# [WORK TASK]
From the records below, copy each line that has the word "target" in it.

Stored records
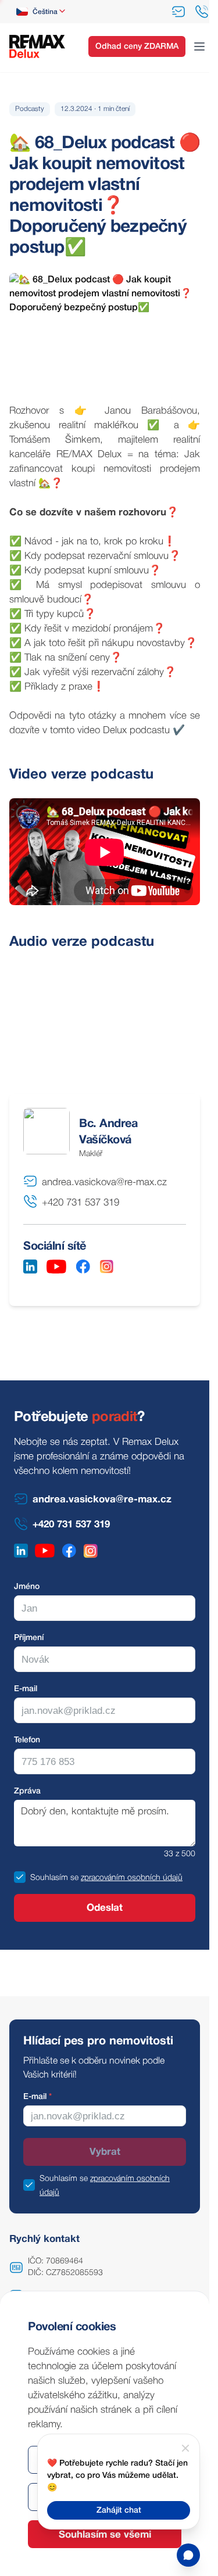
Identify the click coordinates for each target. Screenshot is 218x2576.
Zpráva (27, 1791)
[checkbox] (20, 1877)
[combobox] (41, 12)
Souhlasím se (54, 1878)
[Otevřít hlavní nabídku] (199, 46)
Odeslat (105, 1908)
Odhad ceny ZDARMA (136, 47)
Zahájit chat (119, 2510)
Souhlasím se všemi (105, 2535)
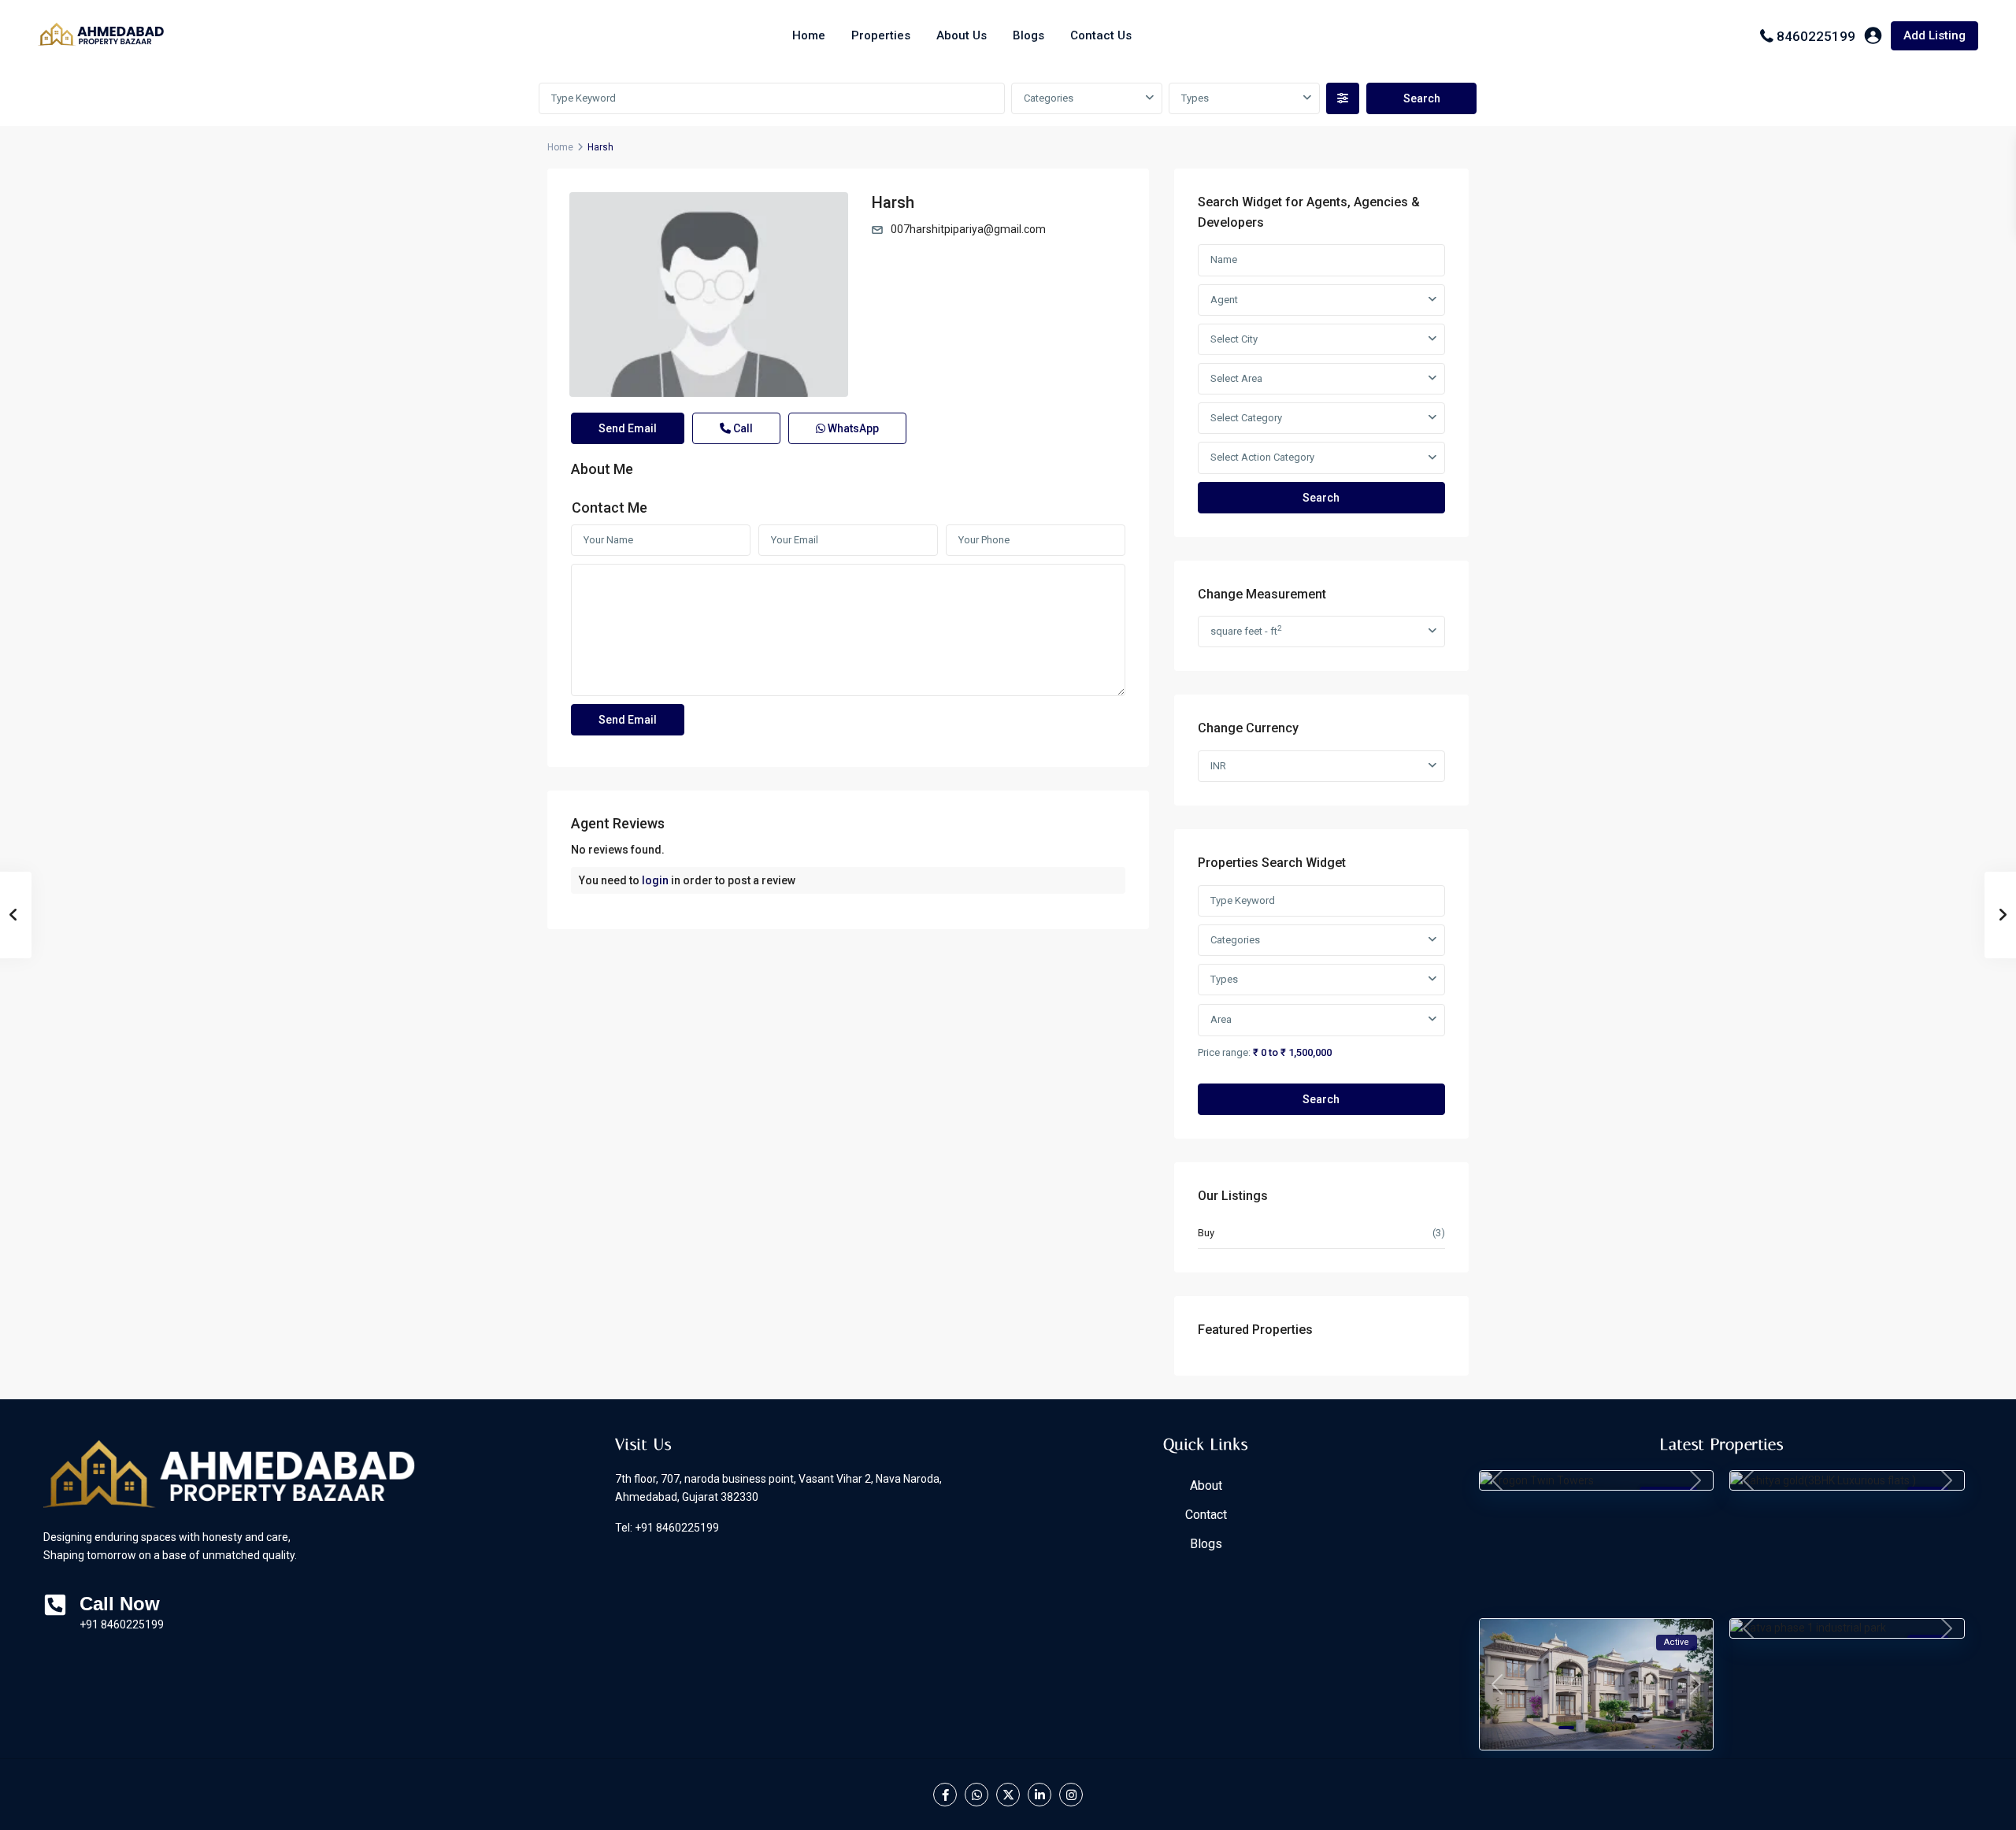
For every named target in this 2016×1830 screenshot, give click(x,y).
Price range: (1224, 1052)
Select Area (1236, 378)
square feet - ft (1245, 630)
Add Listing (1934, 35)
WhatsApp (852, 428)
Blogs (1028, 35)
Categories (1048, 98)
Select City (1234, 339)
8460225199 (1816, 36)
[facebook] (945, 1794)
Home (808, 35)
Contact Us (1101, 35)
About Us (961, 35)
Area (1221, 1019)
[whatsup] (976, 1794)
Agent (1224, 300)
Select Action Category (1262, 457)
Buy (1206, 1233)
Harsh (893, 202)
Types (1195, 98)
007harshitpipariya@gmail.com (968, 229)
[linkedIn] (1039, 1794)
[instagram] (1071, 1794)
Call (742, 428)
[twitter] (1008, 1794)
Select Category (1246, 418)
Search (1321, 497)
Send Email (627, 428)
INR (1218, 766)
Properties (880, 35)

# [YOUR RESPONSE]
Identify the click coordinates for each target. Screenshot is 218x2576.
For every named target in this 2016×1830 screenshot, give click(x,y).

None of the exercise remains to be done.